This paper proposes Scyclone, a high-quality voice conversion (VC) technique without parallel data training. Scyclone improves speech naturalness and speaker similarity of the converted speech by introducing CycleGAN-based spectrogram conversion with a simplified WaveRNN-based vocoder. In Scyclone, a linear spectrogram is used as the conversion features instead of vocoder parameters, which avoids quality degradation due to extraction errors in fundamental frequency and voiced/unvoiced parameters. The spectrogram of source and target speakers are modeled by modified CycleGAN networks, and the waveform is reconstructed using the simplified WaveRNN with a single Gaussian probability density function. The subjective experiments with completely unpaired training data show that Scyclone is significantly better than CycleGAN-VC2, one of the existing state-of-the-art parallel-data-free VC techniques.

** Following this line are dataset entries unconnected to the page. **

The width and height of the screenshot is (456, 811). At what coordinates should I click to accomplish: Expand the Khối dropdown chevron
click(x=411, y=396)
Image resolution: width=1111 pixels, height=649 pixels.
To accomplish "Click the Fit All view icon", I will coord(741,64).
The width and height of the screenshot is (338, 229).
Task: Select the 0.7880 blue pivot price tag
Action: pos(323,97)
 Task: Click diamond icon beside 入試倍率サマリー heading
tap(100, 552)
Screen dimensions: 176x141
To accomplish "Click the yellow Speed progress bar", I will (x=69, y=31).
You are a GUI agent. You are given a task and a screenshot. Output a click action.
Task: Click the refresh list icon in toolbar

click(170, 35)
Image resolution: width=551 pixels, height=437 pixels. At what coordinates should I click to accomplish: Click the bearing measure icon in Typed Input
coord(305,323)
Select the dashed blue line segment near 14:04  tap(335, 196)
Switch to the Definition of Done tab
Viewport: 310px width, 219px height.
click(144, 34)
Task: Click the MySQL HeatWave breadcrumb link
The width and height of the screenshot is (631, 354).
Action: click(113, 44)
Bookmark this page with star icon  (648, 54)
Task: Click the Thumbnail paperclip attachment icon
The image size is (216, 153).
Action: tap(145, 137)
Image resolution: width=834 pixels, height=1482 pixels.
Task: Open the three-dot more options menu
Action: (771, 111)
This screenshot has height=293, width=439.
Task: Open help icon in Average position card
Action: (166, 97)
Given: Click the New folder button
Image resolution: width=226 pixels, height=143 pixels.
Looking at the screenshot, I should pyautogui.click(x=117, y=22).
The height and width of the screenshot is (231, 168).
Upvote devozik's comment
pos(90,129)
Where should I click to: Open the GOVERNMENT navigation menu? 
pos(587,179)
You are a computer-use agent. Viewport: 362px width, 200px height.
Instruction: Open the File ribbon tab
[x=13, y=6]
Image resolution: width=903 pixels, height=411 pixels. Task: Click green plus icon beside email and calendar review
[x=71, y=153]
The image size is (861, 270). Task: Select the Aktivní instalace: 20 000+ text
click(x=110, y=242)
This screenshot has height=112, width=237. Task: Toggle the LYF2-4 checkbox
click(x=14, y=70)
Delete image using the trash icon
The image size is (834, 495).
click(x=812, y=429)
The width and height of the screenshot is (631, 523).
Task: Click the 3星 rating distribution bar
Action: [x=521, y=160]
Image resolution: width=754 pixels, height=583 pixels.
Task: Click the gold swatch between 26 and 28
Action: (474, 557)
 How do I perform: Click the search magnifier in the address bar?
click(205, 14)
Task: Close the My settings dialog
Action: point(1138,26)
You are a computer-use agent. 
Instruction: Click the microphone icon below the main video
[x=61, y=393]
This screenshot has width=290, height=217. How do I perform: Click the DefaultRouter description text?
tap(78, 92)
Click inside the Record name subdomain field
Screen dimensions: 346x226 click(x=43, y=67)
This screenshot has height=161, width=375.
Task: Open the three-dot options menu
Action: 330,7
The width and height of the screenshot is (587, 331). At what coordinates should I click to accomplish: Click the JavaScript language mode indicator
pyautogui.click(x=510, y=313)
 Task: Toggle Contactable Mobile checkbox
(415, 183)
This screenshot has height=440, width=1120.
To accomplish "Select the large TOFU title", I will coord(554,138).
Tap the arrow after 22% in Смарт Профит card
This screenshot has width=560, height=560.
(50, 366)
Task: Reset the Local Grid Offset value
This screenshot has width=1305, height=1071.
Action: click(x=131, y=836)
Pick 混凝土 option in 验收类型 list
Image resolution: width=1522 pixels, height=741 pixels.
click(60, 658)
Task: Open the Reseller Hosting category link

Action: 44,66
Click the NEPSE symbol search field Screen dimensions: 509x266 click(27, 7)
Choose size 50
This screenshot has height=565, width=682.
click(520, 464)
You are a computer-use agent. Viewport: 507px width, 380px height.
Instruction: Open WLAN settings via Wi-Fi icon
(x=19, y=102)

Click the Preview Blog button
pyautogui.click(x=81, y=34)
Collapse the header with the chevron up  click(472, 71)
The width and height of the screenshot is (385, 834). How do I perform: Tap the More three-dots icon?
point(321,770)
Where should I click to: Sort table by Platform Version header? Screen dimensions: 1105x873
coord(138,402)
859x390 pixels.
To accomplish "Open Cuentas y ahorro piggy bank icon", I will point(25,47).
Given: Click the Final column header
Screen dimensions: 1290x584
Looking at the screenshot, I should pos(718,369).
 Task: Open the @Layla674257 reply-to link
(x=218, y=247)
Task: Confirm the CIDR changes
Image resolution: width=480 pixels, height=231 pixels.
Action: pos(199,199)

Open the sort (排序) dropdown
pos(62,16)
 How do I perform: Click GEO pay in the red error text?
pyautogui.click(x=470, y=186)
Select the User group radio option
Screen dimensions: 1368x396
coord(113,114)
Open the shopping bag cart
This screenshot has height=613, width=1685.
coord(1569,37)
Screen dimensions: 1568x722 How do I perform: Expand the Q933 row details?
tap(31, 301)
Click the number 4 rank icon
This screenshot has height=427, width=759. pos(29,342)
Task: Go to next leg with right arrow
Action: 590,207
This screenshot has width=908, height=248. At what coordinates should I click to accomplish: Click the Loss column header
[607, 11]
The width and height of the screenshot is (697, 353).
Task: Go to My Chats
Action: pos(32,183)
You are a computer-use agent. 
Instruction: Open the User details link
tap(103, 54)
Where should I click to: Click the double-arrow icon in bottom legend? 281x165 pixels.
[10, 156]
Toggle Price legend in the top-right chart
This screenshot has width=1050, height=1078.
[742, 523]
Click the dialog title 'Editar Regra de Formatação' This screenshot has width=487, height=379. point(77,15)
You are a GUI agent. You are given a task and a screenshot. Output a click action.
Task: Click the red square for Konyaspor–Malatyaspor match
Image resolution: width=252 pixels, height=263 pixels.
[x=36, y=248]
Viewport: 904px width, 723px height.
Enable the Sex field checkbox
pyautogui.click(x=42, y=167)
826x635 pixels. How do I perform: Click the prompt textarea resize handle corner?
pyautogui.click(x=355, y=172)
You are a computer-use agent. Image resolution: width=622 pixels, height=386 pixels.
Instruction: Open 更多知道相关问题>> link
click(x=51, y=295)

Some of the speech samples used in the MOS tests are available at the following URL: https://bit.ly/2NFvLhk
Conclusions
This paper has proposed Scyclone, a parallel-data-free VC technique using CycleGAN-based spectrogram conversion and a simplified WaveRNN-based neural vocoder with a Gaussian loss. To improve the modeling and conversion performance in CycleGAN, the network was modified in which non-encoder-decoder architecture was employed with the spectral normalization. Experiments were conducted under the condition of completely unpaired training data. The subjective evaluation results have shown the superiority of Scyclone to the state-of-the-art parallel-data-free VC, CycleGAN-VC2. More detailed description and evaluation of Scylone will be presented in our next article.